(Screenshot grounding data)

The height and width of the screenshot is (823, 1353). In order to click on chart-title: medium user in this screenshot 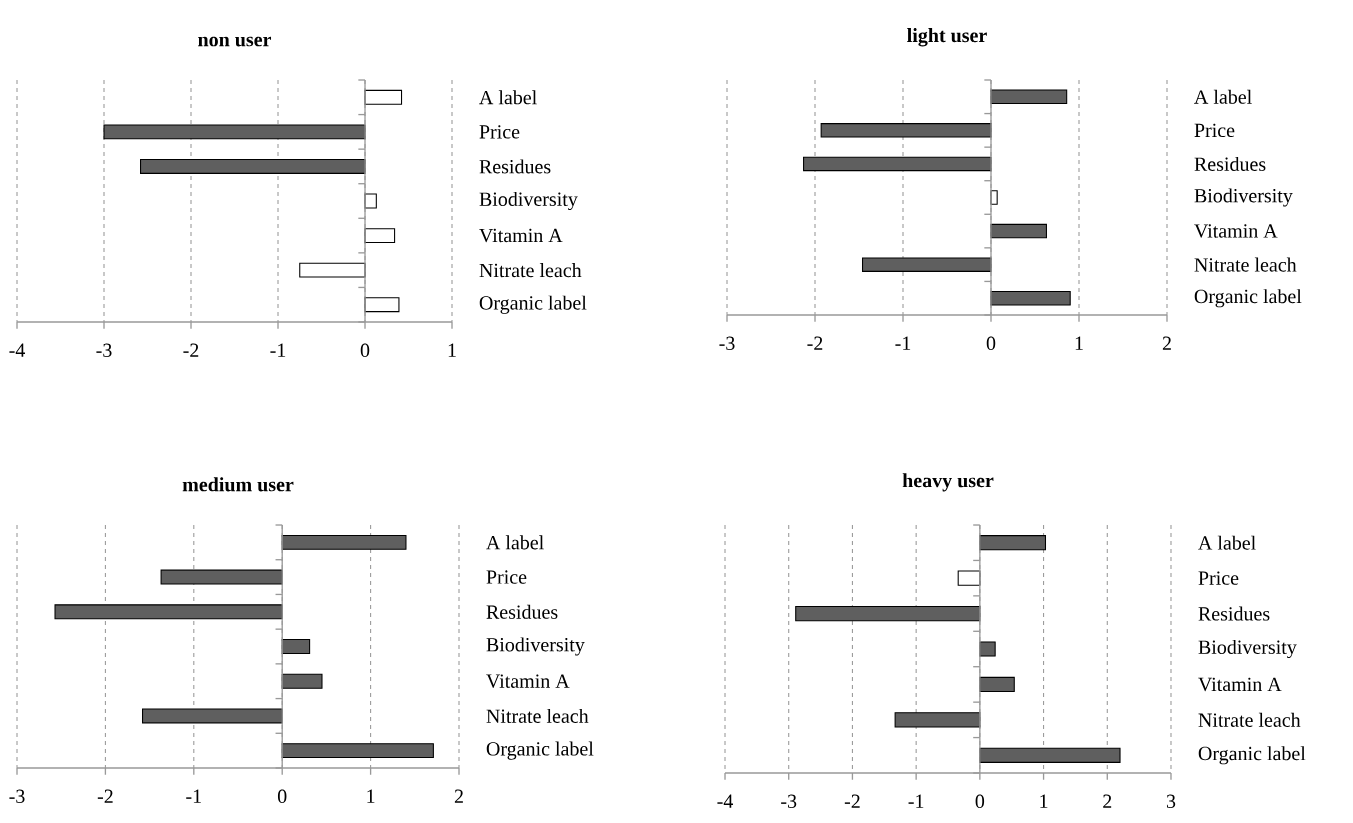, I will do `click(238, 484)`.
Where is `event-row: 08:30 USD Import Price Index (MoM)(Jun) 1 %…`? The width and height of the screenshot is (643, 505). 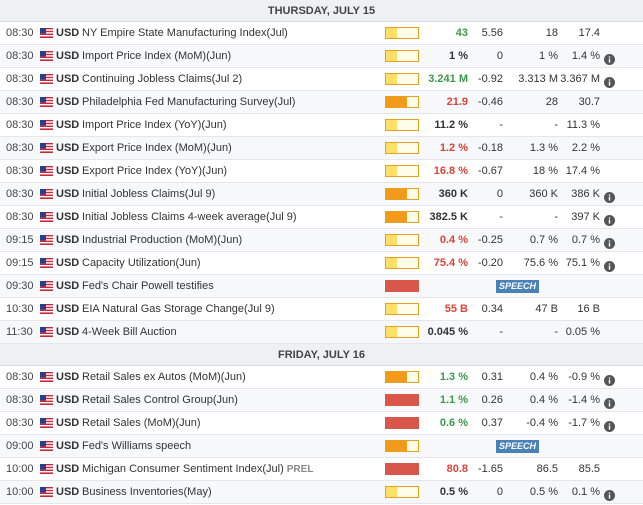 event-row: 08:30 USD Import Price Index (MoM)(Jun) 1 %… is located at coordinates (322, 56).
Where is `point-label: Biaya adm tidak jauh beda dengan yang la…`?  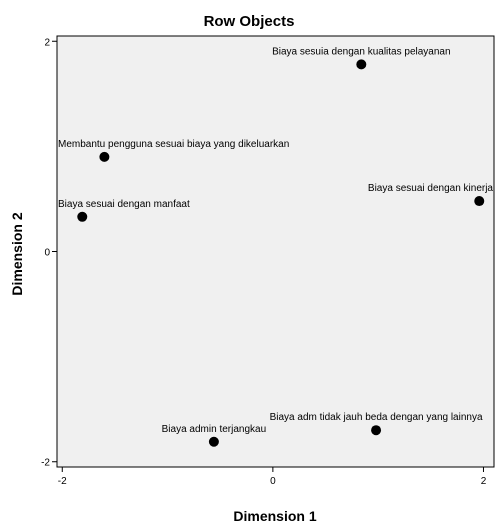
point-label: Biaya adm tidak jauh beda dengan yang la… is located at coordinates (376, 418).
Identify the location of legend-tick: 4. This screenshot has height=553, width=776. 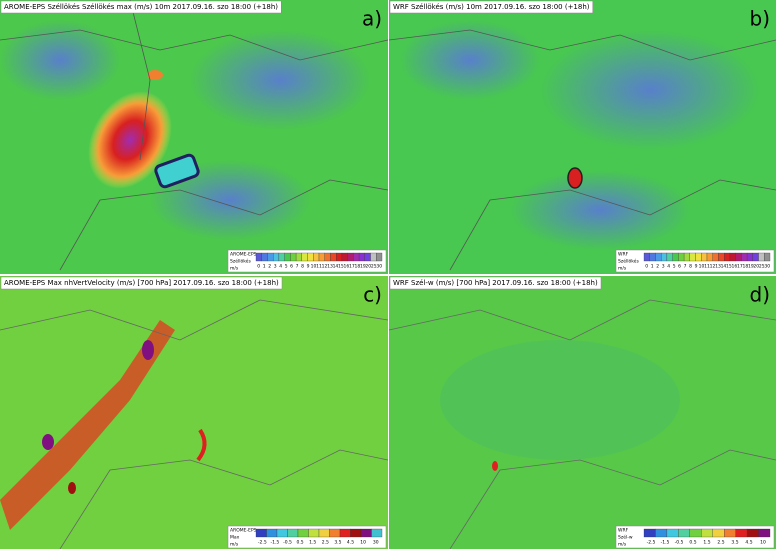
(280, 267).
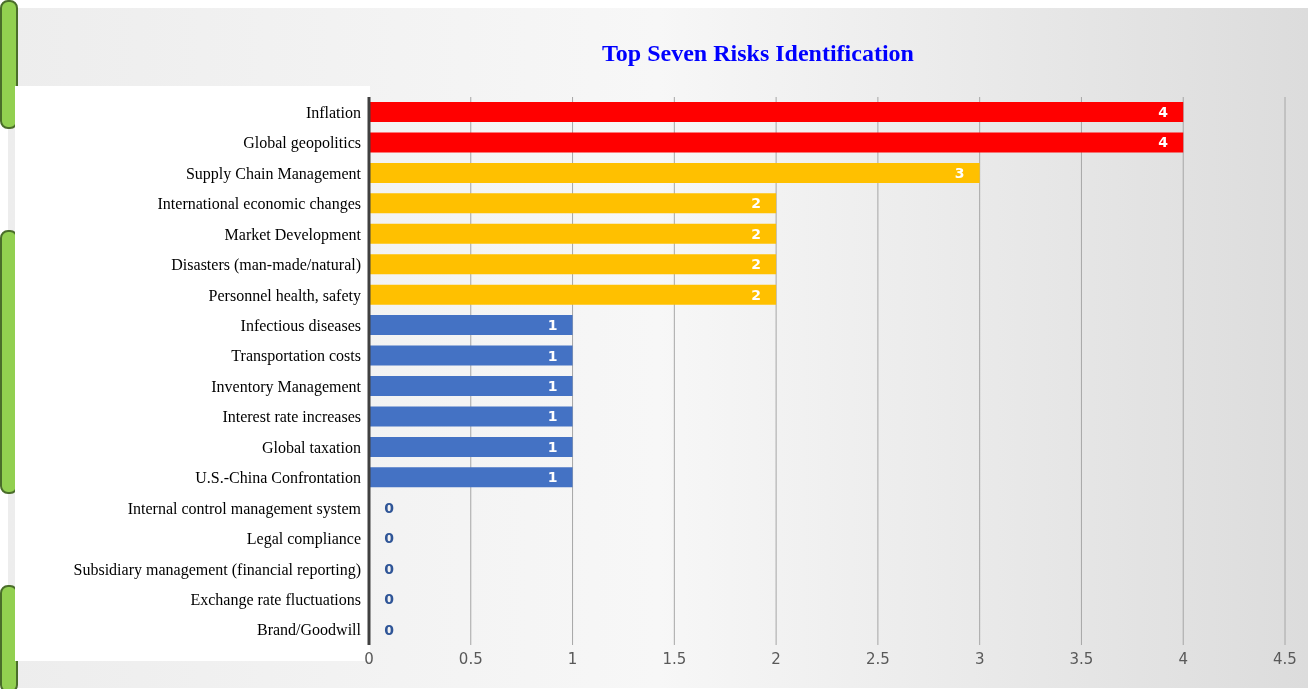 The image size is (1309, 689). Describe the element at coordinates (244, 508) in the screenshot. I see `y-tick-label: Internal control management system` at that location.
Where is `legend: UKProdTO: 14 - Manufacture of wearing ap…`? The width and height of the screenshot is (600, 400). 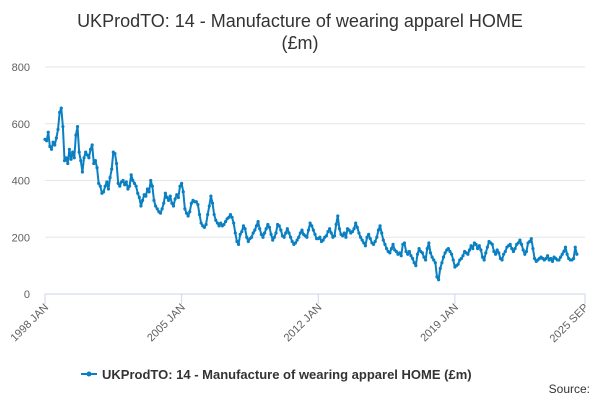 legend: UKProdTO: 14 - Manufacture of wearing ap… is located at coordinates (276, 374).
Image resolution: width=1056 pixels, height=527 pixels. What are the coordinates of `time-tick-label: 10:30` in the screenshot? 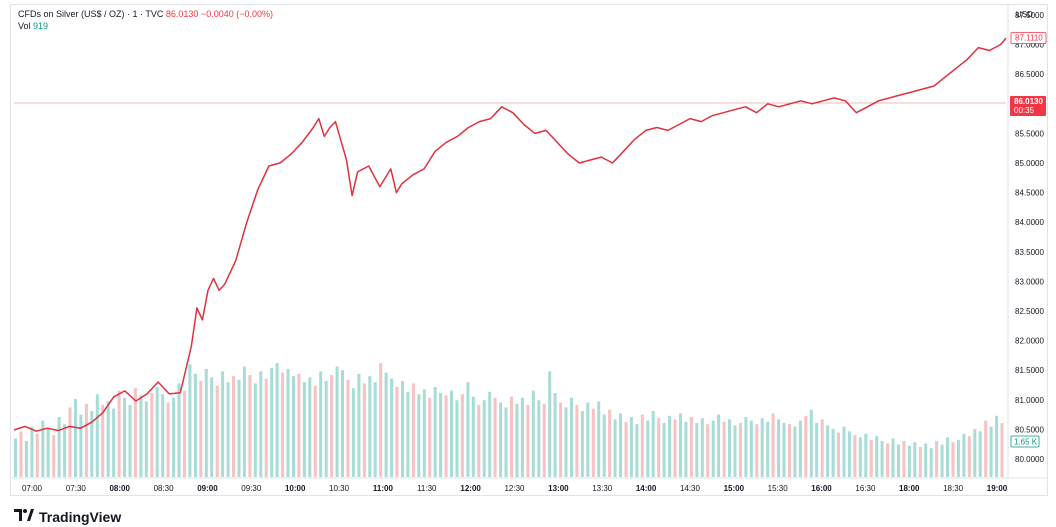 It's located at (340, 488).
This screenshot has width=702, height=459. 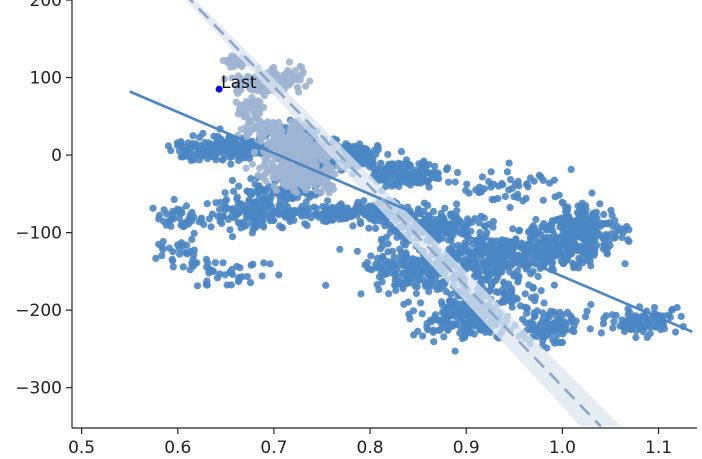 I want to click on y-tick-label: 200, so click(x=46, y=6).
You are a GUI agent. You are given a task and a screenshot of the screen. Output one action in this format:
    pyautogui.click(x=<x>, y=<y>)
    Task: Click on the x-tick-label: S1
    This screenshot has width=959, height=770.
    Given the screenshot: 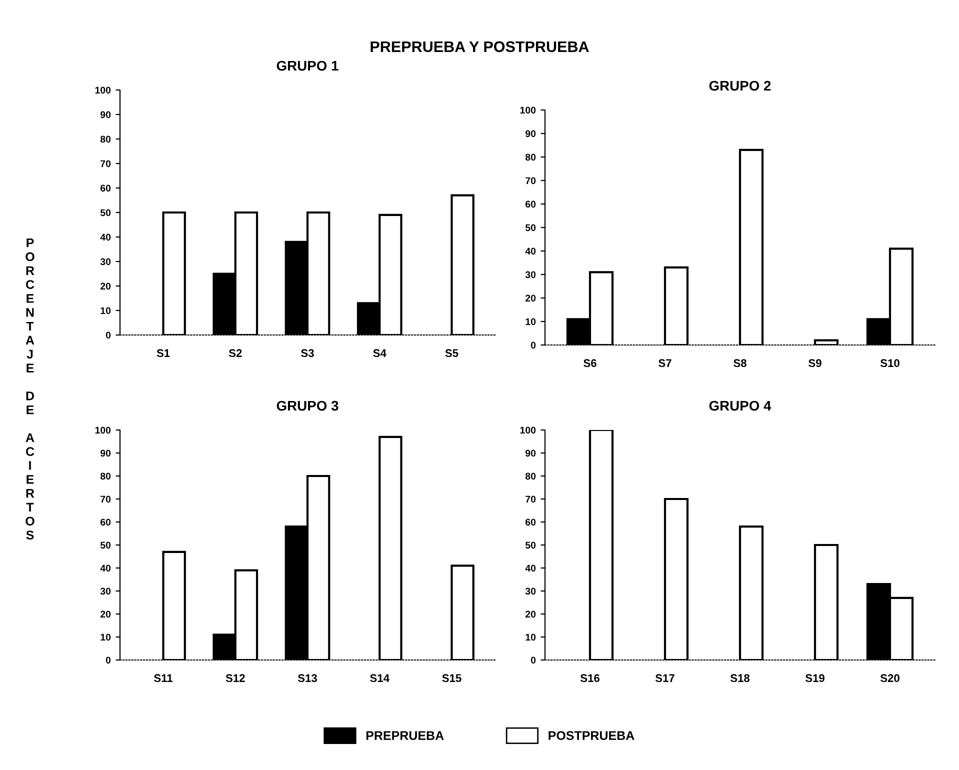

§ **What to do**:
List the entries from the line containing "You are a GUI" through the end of the entries as a numbered list, one line per item and no blank lines. Leave out the pictures.

§ **Your response**:
1. You are a GUI agent. You are given a task and a screenshot of the screen. Output one action in this format:
2.     pyautogui.click(x=<x>, y=<y>)
3.     Task: Click on the x-tick-label: S1
4.     This screenshot has width=959, height=770.
5.     Given the screenshot: 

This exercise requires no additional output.